Route information
- Length: 42 mi (68 km)
- History: Designated in 2021 Completion in 2024

Major junctions
- South end: Kamuli
- Nawantale Iringa Kidera
- North end: Bukungu

Location
- Country: Uganda

Highway system
- Roads in Uganda;

= Kamuli–Bukungu Road =

Ugandan road

The Kamuli–Bukungu Road is a road in the Eastern Region of Uganda, connecting the towns of Kamuli in Kamuli District to Bukungu in Buyende District, on the shores of Lake Kyoga, adjacent to where the Victoria Nile enters that lake. This road, together with the connecting Jinja-Kamuli-Mbulamuti Road, forms a continuous transport corridor, connecting the northern shores of Lake Nalubaale to the southern shores of Lake Kyoga.

==Location==
The road starts in Kamuli town and travels in a general northwesterly direction through Nawantale, Iringa, and Kidera to end at Bukungu, approximately 68 km northwest of Kamuli. The geographical coordinates of the road at the town of Iringa are: 01°16'18.0"N, 33°01'44.0"E
(Latitude:1.271667; Longitude:33.028889).

==Overview==
This is a rural road that passes through some of the poorest neighborhoods in the country. As of July 2021, the entire road is gravel surface in various stages of disrepair. During the dry season, it is potholed and dusty. Then when it rains the road is slippery, gullied and muddy. This road has been on the to-do list of the government of Uganda since 2001, but tarmacking has not been done.

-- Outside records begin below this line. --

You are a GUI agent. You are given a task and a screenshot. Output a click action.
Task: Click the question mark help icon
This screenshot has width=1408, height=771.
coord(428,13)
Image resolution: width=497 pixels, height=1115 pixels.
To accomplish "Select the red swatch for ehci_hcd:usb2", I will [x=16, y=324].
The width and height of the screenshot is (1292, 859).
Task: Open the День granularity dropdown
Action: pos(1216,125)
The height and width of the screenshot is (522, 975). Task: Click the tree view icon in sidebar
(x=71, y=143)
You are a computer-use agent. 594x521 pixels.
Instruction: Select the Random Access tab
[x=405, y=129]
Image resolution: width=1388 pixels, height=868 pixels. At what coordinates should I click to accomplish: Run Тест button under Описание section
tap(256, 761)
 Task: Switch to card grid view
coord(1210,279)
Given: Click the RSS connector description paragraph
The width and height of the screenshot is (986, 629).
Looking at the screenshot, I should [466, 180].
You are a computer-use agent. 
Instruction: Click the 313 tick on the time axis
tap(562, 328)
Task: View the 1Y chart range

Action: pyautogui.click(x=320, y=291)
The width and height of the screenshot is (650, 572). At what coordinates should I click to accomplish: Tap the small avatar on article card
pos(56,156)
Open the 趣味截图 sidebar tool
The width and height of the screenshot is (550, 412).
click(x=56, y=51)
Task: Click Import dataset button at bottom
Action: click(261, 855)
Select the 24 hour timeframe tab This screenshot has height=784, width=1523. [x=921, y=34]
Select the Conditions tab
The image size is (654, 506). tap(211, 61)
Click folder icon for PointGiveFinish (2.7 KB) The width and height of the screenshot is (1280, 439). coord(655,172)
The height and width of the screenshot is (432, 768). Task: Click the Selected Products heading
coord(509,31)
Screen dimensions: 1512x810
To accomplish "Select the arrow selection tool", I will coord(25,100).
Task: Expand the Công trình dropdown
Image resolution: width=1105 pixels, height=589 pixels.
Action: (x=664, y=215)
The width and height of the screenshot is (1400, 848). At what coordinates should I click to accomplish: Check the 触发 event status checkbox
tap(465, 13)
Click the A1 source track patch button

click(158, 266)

==Upgrade to bitumen surface==
In 2021 the Uganda National Roads Authority (UNRA) began the process of procuring a contractor to improve the road to class II bitumen standard, with shoulders, culverts and drainage channels. UNRA views the entire 129 km Jinja-Bukungu Road as one project. However, UNRA will tender the Jinja-Kamuli section separately from the Kamuli-Bukungu section; two separate contractors will be hired.